ARTICLE
————————

Ludwig Von Mises's Human Action: A 50th Anniversary Appreciation

Article excerpt

Fifty years ago, on September 14, 1949, Yale University Press released a major new work-Human Action by the Austrian economist Ludwig von Mises.1 The following week, in his regular Newsweek column, Henry Hazlitt referred to this book as "a landmark in the progress of economics.... Human Action is, in short, at once the most uncompromising and the most rigorously reasoned statement of the case for capitalism that has yet appeared. If a single book can turn the ideological tide that has been running in recent years so heavily toward statism, socialism, and totalitarianism, Human Action is that book. It should become the leading text of everyone who believes in freedom, individualism, and . . . a free-market economy."2

It is useful to recall the state of the world when this book first appeared. The Soviet system of central economic planning had been imposed by Stalin on all of eastern Europe. In Asia, Mao Zedong's communist armies were just completing their conquest of the Chinese mainland. In western Europe, many of the major noncommunist governments were practicing what the German free-market economist Wilhelm Ropke called at the time "national collectivism"-a "combination of repressed inflation, collectivist controls, `full employment,' exchange control, state monopolies, bilateralism, subsidies, fiscal socialism [and] `cheap money' policies." In the United States, government policy was guided by what Hazlitt referred to in Newsweek a few weeks before his review of Human Action as "ultraKeynesian ideology."3

In Human Action, Mises opposed every one of these trends and policies, plus many others in contemporary social philosophy, philosophy of science, and economic theory and method. He challenged the foundations, logic, and conclusions of every facet of twentiethcentury collectivism. As E A. Hayek explained, in reviewing the German-language version of the book:

There appears to be a width of view and an intellectual spaciousness about the whole book which are much more like that of an eighteenth-century philosopher than that of a modern specialist. And yet, or perhaps because of this, one feels throughout much nearer reality, and is constantly recalled from the discussion of technicalities to the consideration of the great problems of our time.... It ranges from the most general philosophical problems raised by all scientific study of human action to the major problems of economic policy of our own time.4

And as his American student and friend Murray N. Rothbard pointed out, "Human Action is it: Mises's greatest achievement and one of the finest products of the human mind in our century. It is economics whole . . . and provided a way out for the discipline of economics, which had fragmented into uncoordinated and clashing sub-specialties. In addition to providing this comprehensive and integrated economic theory, Human Action defended sound, Austrian economics against all its methodological opponents, against historicists, positivists, and neo-classical practitioners of mathematical economics and econometrics. He also updated his critique of socialism and interventionism."5

Early Career

Ludwig von Mises was born in Lemberg, Austria-Hungary, on September 29, 1881. Though originally interested in history, he turned to economics shortly after entering the University of Vienna in 1900 and reading Principles of Economics by Carl Menger, founder of the Austrian school of economics. While at the University he studied with Eugen von Bohm-Bawerk, the person perhaps most responsible for establishing international respect for the Austrian school. In 1906 Mises was awarded a doctoral degree in jurisprudence (at that time economics was studied as part of the law faculty at the university).

————————

ITEMS
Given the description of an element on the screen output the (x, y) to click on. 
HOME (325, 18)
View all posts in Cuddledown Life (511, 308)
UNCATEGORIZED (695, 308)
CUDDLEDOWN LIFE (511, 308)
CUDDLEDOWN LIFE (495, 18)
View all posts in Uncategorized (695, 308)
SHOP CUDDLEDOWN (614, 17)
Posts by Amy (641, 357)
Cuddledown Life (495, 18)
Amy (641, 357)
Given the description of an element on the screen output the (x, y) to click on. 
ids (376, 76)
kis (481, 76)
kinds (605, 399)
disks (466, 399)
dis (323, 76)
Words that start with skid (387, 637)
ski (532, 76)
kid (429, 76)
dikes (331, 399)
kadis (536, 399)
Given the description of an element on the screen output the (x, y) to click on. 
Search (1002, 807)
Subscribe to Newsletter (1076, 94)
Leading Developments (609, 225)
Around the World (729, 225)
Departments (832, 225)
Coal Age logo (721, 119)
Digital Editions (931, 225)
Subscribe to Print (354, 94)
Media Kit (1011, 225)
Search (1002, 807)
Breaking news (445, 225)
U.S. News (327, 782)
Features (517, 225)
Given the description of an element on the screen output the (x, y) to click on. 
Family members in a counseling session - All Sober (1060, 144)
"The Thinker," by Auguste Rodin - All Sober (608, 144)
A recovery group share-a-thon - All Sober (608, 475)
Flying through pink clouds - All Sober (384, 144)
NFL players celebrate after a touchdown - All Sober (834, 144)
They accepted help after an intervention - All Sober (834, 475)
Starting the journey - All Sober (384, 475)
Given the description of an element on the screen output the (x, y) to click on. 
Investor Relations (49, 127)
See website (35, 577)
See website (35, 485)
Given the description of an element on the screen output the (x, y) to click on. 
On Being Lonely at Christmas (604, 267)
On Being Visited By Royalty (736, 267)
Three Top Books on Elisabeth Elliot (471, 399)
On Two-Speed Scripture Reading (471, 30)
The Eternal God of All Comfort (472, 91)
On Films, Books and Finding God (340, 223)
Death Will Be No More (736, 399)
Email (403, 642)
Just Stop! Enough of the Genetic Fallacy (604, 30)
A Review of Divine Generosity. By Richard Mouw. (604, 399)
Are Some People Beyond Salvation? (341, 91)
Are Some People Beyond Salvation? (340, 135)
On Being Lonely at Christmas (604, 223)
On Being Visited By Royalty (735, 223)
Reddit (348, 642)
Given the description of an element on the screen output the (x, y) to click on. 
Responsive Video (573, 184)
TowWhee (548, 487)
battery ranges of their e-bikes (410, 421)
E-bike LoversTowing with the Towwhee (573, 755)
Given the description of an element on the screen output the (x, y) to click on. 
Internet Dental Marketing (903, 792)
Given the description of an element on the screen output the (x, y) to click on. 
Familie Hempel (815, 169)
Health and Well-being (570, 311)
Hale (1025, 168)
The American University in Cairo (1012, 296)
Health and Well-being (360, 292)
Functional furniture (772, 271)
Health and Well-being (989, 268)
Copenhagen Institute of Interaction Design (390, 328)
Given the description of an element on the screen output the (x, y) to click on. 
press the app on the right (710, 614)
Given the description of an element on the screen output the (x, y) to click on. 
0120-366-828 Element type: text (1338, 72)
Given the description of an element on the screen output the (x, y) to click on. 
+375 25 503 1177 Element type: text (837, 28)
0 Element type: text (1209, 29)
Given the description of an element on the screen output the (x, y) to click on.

————————

SET PROBLEM 1
In the article on Mises's Human Action, repeat word for word the passage between "Ludwig von Mises was" and "at the university).", inclusive.
SET PROBLEM 2
According to the article on Mises's Human Action, what university press released the book in 1949?

COMPLETE RESPONSE 1
Ludwig von Mises was born in Lemberg, Austria-Hungary, on September 29, 1881. Though originally interested in history, he turned to economics shortly after entering the University of Vienna in 1900 and reading Principles of Economics by Carl Menger, founder of the Austrian school of economics. While at the University he studied with Eugen von Bohm-Bawerk, the person perhaps most responsible for establishing international respect for the Austrian school. In 1906 Mises was awarded a doctoral degree in jurisprudence (at that time economics was studied as part of the law faculty at the university).

COMPLETE RESPONSE 2
Yale University Press